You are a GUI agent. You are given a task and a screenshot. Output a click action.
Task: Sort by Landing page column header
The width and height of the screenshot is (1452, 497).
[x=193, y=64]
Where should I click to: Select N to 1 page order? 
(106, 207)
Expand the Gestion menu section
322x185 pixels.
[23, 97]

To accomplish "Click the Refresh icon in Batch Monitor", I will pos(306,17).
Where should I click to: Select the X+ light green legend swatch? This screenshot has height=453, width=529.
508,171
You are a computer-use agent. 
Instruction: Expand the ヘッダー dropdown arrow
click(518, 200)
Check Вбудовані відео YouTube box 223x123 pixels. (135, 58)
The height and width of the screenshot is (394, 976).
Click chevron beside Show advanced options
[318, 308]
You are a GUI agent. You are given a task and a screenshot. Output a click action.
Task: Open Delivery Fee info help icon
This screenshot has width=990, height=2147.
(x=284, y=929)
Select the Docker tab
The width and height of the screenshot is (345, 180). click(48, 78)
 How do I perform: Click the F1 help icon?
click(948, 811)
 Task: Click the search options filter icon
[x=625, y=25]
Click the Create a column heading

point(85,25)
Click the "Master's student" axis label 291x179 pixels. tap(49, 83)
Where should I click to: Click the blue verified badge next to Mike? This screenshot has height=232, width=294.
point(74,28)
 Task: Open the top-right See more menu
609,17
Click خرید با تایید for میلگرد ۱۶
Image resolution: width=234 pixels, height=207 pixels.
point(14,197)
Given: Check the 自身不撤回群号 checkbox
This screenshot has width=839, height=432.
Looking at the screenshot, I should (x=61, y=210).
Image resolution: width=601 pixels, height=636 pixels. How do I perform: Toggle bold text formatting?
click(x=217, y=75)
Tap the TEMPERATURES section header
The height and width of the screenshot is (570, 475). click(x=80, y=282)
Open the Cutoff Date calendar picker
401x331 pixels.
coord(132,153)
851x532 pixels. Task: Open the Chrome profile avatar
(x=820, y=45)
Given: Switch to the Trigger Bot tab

*WHAT YOU HAVE TO DO:*
The required output is the whole listing, printed again exactly.

*EXERCISE RESPONSE:*
You are a GUI agent. You are given a task and a screenshot. Output a click action.
Task: Sort by Landing page column header
The width and height of the screenshot is (1452, 497).
[x=193, y=64]
Where should I click to: Select N to 1 page order? 
(106, 207)
Expand the Gestion menu section
322x185 pixels.
[23, 97]

To accomplish "Click the Refresh icon in Batch Monitor", I will pos(306,17).
Where should I click to: Select the X+ light green legend swatch? This screenshot has height=453, width=529.
508,171
You are a computer-use agent. 
Instruction: Expand the ヘッダー dropdown arrow
click(518, 200)
Check Вбудовані відео YouTube box 223x123 pixels. (135, 58)
The height and width of the screenshot is (394, 976).
Click chevron beside Show advanced options
[318, 308]
You are a GUI agent. You are given a task and a screenshot. Output a click action.
Task: Open Delivery Fee info help icon
This screenshot has width=990, height=2147.
(x=284, y=929)
Select the Docker tab
The width and height of the screenshot is (345, 180). click(48, 78)
 How do I perform: Click the F1 help icon?
click(948, 811)
 Task: Click the search options filter icon
[x=625, y=25]
Click the Create a column heading

point(85,25)
Click the "Master's student" axis label 291x179 pixels. tap(49, 83)
Where should I click to: Click the blue verified badge next to Mike? This screenshot has height=232, width=294.
point(74,28)
 Task: Open the top-right See more menu
609,17
Click خرید با تایید for میلگرد ۱۶
Image resolution: width=234 pixels, height=207 pixels.
point(14,197)
Given: Check the 自身不撤回群号 checkbox
This screenshot has width=839, height=432.
Looking at the screenshot, I should (x=61, y=210).
Image resolution: width=601 pixels, height=636 pixels. How do I perform: Toggle bold text formatting?
click(x=217, y=75)
Tap the TEMPERATURES section header
The height and width of the screenshot is (570, 475). click(x=80, y=282)
Open the Cutoff Date calendar picker
401x331 pixels.
coord(132,153)
851x532 pixels. Task: Open the Chrome profile avatar
(x=820, y=45)
Given: Switch to the Trigger Bot tab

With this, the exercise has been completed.